═════ SOURCE EXTRACT ═════

Alabama Supreme Court’s same-sex marriage ruling breaks legal conventions

This is an archived article and the information in the article may be outdated. Please look at the time stamp on the story to see when it was last updated.

HUNTSVILLE, Ala. (WHNT) - The legacy of Wedding Week in Alabama begins to fade after an extraordinary intervention from the state's high court.

Attorney Shelley Bilbrey says, "Basically, the Alabama Supreme Court did something highly irregular."

Their 148-page ruling breaks all kinds of legal conventions. For starters, Bilbrey points out it's unusual for the court to even take a case like this directly, "In this instance, they skipped the trial court and the mid-level court and went straight to the Alabama Supreme Court."

Another sticking point in the ruling -- it points to the Alabama Policy Institute and the Alabama Citizens Action Program as two of the parties who seek relief.

═════

## TASKS FOR THIS EXERCISE
- a) Answer these questions using the news article on the Alabama Supreme Court's same-sex marriage ruling:
(i) How many pages long is the court's ruling?
(ii) Which two lower courts does the attorney say were skipped?
(iii) Which two organizations does the ruling point to as parties seeking relief?
- b) Output the passage of the Alabama same-sex marriage ruling article from "Another sticking point" up to and including "who seek relief.".
- c) Write the next part of the news article on the Alabama Supreme Court's same-sex marriage ruling, picking up after its final sentence.

═════ MATERIAL ═════

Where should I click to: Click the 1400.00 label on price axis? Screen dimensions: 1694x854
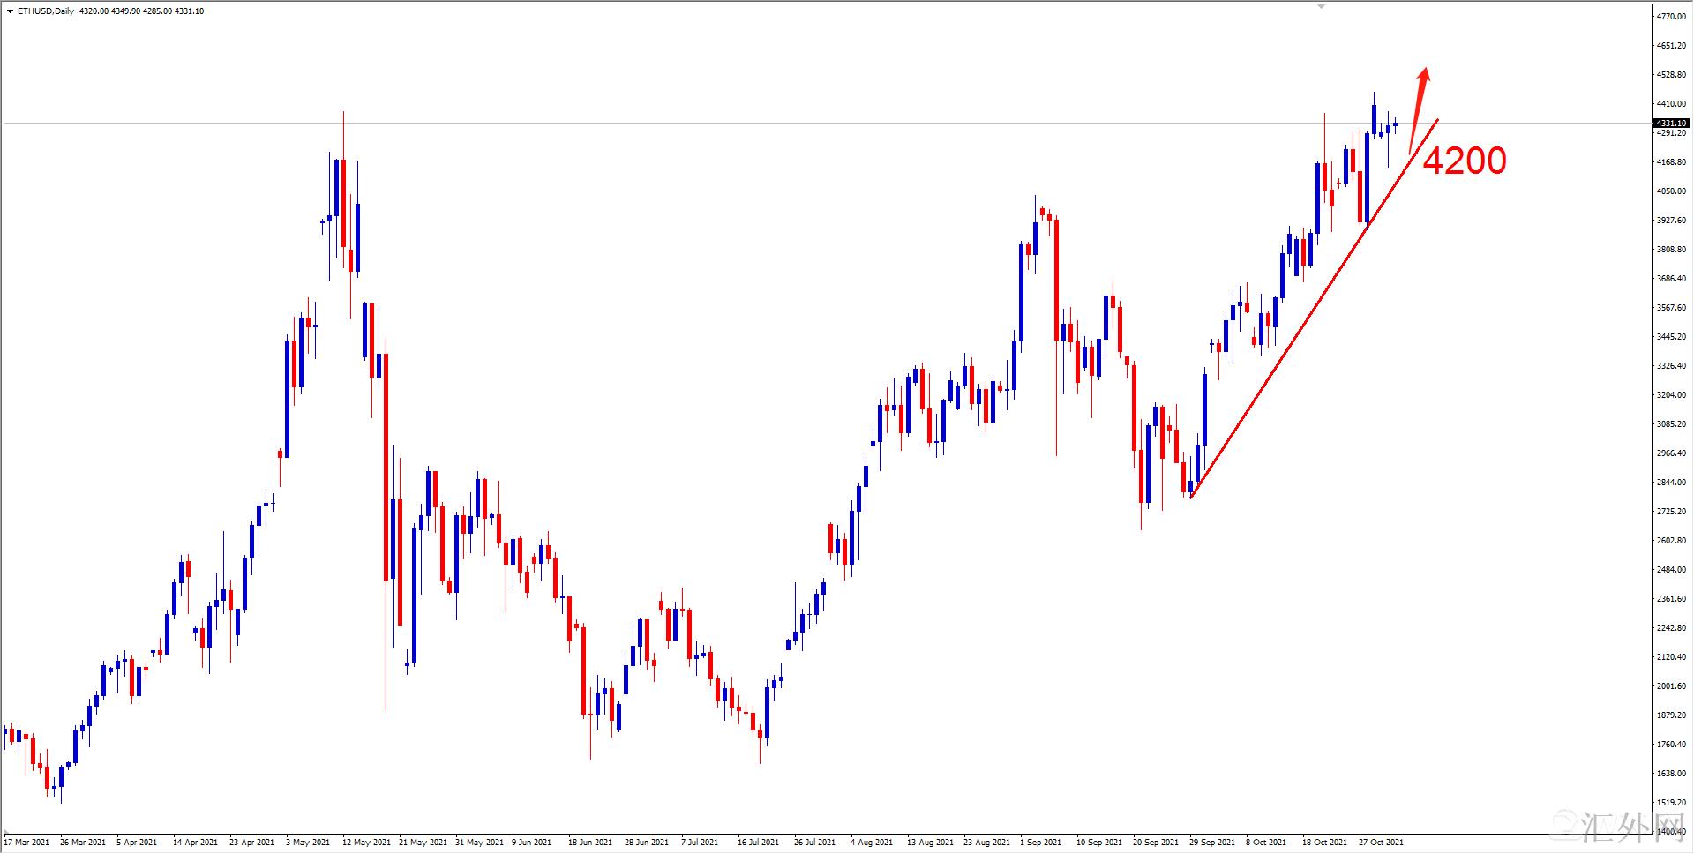pyautogui.click(x=1672, y=832)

═════

## EXPECTED ANSWERS
- a)
(i) 148 pages.
(ii) The trial court and the mid-level court.
(iii) The Alabama Policy Institute and the Alabama Citizens Action Program.

- b)
Another sticking point in the ruling -- it points to the Alabama Policy Institute and the Alabama Citizens Action Program as two of the parties who seek relief.

- c)
In the legal sense, Bilbrey believes that's bizarre, "I had never known of a case where a public policy group could file something requesting relief on behalf of an entire population of people. This is unprecedented."

Of course, these are all procedural questions about how the state supreme court even wound up with gay marriage on their desk.

Bilbrey notes the opinion they issued on the matter defies legal precedent as well, "They are saying that the district court judge's opinion is not binding on the state court's interpretation. We are the only state in the nation that has taken this stance."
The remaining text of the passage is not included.